=== What you need to do ===
The lines to reproduce run from the first one below to the line containing "Given: Expand more panels with the chevron", both included. Reproduce them exactly and nothing else.

=== Listed records ===
======
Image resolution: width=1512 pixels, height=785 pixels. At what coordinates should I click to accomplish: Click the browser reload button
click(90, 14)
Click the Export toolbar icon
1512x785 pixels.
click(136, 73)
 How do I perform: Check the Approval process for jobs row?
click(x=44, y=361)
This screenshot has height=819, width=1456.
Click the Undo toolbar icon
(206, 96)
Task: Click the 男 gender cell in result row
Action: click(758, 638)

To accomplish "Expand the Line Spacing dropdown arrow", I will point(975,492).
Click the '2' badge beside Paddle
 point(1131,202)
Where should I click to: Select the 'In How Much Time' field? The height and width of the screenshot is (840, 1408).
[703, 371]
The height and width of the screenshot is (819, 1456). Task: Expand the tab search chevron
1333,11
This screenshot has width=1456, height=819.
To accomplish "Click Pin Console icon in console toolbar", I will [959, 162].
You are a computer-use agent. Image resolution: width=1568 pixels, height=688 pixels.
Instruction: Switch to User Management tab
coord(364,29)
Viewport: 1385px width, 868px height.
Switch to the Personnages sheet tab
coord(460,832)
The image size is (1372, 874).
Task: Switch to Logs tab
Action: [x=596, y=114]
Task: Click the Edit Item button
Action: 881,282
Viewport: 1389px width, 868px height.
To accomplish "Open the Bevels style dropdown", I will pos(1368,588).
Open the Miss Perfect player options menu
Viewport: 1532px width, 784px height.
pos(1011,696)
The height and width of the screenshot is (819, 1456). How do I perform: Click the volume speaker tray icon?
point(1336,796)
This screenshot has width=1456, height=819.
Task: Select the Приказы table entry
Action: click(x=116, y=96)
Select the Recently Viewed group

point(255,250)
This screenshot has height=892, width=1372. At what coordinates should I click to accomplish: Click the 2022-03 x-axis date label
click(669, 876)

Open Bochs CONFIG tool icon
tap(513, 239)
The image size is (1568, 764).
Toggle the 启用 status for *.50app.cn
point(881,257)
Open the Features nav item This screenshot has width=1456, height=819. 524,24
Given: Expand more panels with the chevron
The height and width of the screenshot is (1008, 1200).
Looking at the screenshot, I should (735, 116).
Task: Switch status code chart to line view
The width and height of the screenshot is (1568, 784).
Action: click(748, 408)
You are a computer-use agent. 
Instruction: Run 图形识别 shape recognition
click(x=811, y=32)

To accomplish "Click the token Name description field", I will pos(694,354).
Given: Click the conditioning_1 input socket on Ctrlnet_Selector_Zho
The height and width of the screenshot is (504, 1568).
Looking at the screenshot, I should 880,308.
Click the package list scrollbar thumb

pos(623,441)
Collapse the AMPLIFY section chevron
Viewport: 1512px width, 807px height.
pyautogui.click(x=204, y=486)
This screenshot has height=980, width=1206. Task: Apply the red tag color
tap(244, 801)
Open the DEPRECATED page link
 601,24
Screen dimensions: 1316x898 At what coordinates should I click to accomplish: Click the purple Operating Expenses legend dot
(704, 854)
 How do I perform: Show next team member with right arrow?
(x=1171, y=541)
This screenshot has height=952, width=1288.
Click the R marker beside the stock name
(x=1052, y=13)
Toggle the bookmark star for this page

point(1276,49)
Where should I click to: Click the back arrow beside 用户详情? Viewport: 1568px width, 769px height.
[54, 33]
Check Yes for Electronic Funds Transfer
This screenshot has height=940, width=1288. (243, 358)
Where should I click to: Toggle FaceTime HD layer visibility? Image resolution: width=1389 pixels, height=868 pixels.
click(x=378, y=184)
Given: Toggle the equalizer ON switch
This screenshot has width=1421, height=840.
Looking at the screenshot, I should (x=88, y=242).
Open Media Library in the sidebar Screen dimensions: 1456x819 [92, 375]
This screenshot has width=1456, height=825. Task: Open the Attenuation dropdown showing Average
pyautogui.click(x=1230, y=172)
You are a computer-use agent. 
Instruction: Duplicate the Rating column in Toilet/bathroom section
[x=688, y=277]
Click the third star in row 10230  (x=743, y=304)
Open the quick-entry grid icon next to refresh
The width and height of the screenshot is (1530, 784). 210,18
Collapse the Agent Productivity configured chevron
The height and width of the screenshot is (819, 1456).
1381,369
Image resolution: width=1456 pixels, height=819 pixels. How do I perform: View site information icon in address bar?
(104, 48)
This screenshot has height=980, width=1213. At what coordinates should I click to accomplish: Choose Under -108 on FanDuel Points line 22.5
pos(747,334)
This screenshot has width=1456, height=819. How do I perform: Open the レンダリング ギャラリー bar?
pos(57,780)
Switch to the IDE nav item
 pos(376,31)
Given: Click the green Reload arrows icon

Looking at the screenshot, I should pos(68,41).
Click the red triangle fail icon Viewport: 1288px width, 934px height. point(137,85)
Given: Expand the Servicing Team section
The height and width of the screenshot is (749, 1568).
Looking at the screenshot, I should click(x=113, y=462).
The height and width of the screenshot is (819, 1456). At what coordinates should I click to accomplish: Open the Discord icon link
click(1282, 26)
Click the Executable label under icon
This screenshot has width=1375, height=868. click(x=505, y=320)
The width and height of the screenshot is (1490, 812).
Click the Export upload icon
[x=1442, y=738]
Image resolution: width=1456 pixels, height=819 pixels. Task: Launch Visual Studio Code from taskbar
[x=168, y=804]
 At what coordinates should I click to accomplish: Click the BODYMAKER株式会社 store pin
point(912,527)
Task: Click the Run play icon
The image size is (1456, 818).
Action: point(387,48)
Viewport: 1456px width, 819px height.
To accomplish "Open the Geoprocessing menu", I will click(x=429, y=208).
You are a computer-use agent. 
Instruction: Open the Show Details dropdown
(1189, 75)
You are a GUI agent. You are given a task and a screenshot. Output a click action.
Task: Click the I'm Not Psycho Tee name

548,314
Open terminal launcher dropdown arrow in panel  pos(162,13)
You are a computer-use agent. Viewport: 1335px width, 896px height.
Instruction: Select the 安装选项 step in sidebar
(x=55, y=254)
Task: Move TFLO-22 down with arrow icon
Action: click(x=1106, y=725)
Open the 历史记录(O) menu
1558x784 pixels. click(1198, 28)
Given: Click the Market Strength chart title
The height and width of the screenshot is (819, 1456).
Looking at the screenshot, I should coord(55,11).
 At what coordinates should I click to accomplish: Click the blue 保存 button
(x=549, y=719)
======
=== Answer section ===
Image resolution: width=1512 pixels, height=785 pixels. At what coordinates should I click to accomplish: Click the browser reload button
click(90, 14)
Click the Export toolbar icon
1512x785 pixels.
click(136, 73)
 How do I perform: Check the Approval process for jobs row?
click(x=44, y=361)
This screenshot has height=819, width=1456.
Click the Undo toolbar icon
(206, 96)
Task: Click the 男 gender cell in result row
Action: click(758, 638)

To accomplish "Expand the Line Spacing dropdown arrow", I will point(975,492).
Click the '2' badge beside Paddle
 point(1131,202)
Where should I click to: Select the 'In How Much Time' field? The height and width of the screenshot is (840, 1408).
[703, 371]
The height and width of the screenshot is (819, 1456). Task: Expand the tab search chevron
1333,11
This screenshot has width=1456, height=819.
To accomplish "Click Pin Console icon in console toolbar", I will [959, 162].
You are a computer-use agent. Image resolution: width=1568 pixels, height=688 pixels.
Instruction: Switch to User Management tab
coord(364,29)
Viewport: 1385px width, 868px height.
Switch to the Personnages sheet tab
coord(460,832)
The image size is (1372, 874).
Task: Switch to Logs tab
Action: [x=596, y=114]
Task: Click the Edit Item button
Action: 881,282
Viewport: 1389px width, 868px height.
To accomplish "Open the Bevels style dropdown", I will pos(1368,588).
Open the Miss Perfect player options menu
Viewport: 1532px width, 784px height.
pos(1011,696)
The height and width of the screenshot is (819, 1456). How do I perform: Click the volume speaker tray icon?
point(1336,796)
This screenshot has width=1456, height=819.
Task: Select the Приказы table entry
Action: click(x=116, y=96)
Select the Recently Viewed group

point(255,250)
This screenshot has height=892, width=1372. At what coordinates should I click to accomplish: Click the 2022-03 x-axis date label
click(669, 876)

Open Bochs CONFIG tool icon
tap(513, 239)
The image size is (1568, 764).
Toggle the 启用 status for *.50app.cn
point(881,257)
Open the Features nav item This screenshot has width=1456, height=819. 524,24
Given: Expand more panels with the chevron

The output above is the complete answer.